* [Brief] Write the next part of the passage about le Bal and its opening dances, picking up right after its final line.

The debutantes are introduced in alphabetical order on the arms of their cavaliers by journalist and author Stéphane Bern. Then the dinner is served. After dinner, the debutantes who are the most followed by the media open le Bal, followed by all of the fathers with their daughters.

===Opening dance===
Each year since 2005, there has been a debutante who opens the dancing with a waltz.

- 2005: Bianca Brandolini d'Adda with the master of ceremony, Prince Charles-Philippe d'Orléans
- 2006: Xiaodan Chen with Stéphane Bern
- 2007: Maria Abou Nader with Stéphane Bern
- 2008: Bruce Willis and Alain Delon launched le Bal together, leading Scout Larue Willis in Lacroix Haute Couture and Anouchka Delon in Elie Saab Haute Couture, with the waltz from Luchino Visconti's film Il Gattopardo
- 2009: Autumn Whitaker with Forest Whitaker, and Jasmine Li with Stéphane Bern
- 2011: Tallulah Willis with Bruce Willis
- 2012: Sophia Rose Stallone in Elie Saab Haute Couture with Sylvester Stallone
- 2014: Princess Elizabeth of Bourbon-Parma in Alexis Mabille Haute Couture with Prince Charles-Emmanuel of Bourbon-Parma
- 2015: Iman Perez with Vincent Perez and Countess Gloria de Limburg-Stirum with Count Thierry de Limburg-Stirum
- 2016: Countess Angélique de Limburg-Stirum and her father Thierry de Limburg-Stirum opened the ball, followed by Yu Hang and Elle Beatty.
- 2017: Ava Philippe in Giambattista Valli haute couture danced with her escort, Maharaja Padmanabh Singh of Jaipur. The two danced to a song from the film La La Land.

* [Data records]

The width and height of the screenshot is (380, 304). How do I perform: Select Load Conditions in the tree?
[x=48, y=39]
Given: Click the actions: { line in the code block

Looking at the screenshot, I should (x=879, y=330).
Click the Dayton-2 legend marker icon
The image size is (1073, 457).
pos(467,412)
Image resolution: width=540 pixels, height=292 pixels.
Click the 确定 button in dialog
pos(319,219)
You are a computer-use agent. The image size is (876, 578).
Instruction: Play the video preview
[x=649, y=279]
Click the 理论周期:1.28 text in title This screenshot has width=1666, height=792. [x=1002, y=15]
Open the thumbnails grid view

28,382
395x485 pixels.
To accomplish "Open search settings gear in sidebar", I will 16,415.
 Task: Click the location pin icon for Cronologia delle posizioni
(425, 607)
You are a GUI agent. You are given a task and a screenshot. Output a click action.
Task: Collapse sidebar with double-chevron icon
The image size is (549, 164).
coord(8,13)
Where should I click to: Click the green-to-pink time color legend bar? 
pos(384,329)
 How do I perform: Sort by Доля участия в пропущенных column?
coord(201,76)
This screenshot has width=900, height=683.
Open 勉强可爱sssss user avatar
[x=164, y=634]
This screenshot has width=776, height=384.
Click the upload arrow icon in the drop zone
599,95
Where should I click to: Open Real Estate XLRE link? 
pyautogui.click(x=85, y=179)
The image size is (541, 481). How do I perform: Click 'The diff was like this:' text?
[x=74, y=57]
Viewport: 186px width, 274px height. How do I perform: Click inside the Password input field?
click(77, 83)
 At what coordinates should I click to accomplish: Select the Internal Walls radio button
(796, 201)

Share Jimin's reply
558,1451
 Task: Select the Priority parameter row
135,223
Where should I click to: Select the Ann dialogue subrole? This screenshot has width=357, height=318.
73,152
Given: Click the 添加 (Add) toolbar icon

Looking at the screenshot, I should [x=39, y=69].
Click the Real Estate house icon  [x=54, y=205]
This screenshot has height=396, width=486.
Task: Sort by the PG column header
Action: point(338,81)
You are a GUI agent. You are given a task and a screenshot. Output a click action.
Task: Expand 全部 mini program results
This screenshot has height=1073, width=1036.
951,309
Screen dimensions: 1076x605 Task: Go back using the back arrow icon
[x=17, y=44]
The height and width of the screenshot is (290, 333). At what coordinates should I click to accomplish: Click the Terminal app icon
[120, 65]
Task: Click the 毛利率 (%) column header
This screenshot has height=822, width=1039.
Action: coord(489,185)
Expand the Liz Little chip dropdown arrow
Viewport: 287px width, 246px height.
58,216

* [Reply]
- 2018: True Whitaker and her father Forest Whitaker opened le Bal, along with then Annabel Yao and her cavalier Jean de Croÿ-Solre and Gabrielle de Pourtalès and Stéphane Bern.
- 2019: French actor Jean-Paul Belmondo's daughter Stella Belmondo opened le Bal with Stéphane Bern, followed by Shanaya Kapoor and Iglesias twins Victoria and Cristina.
- 2022: The French Royal Princess Hélène of Orléans opened le Bal with her father the Duke of Chartres, followed by Wenhao Cai and her father the Chinese artist Cai Guo-Qiang and Leah Behn, the daughter of the Royal Princess Martha Louise of Norway, and Stéphane Bern.
- 2023: Countess Lara Cosima Henckel von Donnersmarck with her father, Count Florian Henckel von Donnersmarck

This opening dance is followed by a waltz with all of the fathers and debutantes. The fathers then cede their daughters to the cavaliers, and the waltz is replaced with contemporary music with a live band. The debs then return their dresses and their jewels. The debutantes and their cavaliers finish the evening out clubbing.